**WHAT IS BEING ASKED:** Give back every line of the material below that has the string "window".
Start of SUPPLIED RECORDS
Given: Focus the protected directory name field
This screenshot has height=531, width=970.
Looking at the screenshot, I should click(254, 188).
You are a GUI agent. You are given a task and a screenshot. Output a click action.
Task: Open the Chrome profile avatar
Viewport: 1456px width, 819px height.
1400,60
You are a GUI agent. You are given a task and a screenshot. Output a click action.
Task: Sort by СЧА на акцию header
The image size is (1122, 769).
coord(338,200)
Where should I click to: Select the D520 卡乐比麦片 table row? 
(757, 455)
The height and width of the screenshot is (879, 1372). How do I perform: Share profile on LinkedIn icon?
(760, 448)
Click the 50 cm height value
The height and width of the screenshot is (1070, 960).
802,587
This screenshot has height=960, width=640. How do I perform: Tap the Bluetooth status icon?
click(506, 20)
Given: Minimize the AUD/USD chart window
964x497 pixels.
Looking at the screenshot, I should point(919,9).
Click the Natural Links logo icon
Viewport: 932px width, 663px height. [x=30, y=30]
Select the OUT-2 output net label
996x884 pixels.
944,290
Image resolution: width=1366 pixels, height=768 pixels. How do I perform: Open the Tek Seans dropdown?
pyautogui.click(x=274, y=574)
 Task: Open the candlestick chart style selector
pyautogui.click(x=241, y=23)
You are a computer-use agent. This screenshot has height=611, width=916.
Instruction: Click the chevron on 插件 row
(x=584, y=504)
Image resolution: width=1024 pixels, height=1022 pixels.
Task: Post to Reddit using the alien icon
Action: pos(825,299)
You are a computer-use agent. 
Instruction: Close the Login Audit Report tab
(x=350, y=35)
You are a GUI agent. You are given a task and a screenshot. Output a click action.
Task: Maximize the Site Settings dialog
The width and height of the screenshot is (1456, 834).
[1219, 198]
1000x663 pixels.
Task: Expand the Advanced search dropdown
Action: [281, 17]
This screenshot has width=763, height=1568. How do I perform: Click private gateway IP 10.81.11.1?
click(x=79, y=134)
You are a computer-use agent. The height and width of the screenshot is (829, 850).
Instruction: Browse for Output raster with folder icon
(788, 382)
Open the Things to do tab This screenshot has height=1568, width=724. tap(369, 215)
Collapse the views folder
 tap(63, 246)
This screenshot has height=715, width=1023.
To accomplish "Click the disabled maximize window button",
End of SUPPLIED RECORDS
**ANSWER FOR THE TASK:**
Given: Minimize the AUD/USD chart window
To accomplish "Click the disabled maximize window button",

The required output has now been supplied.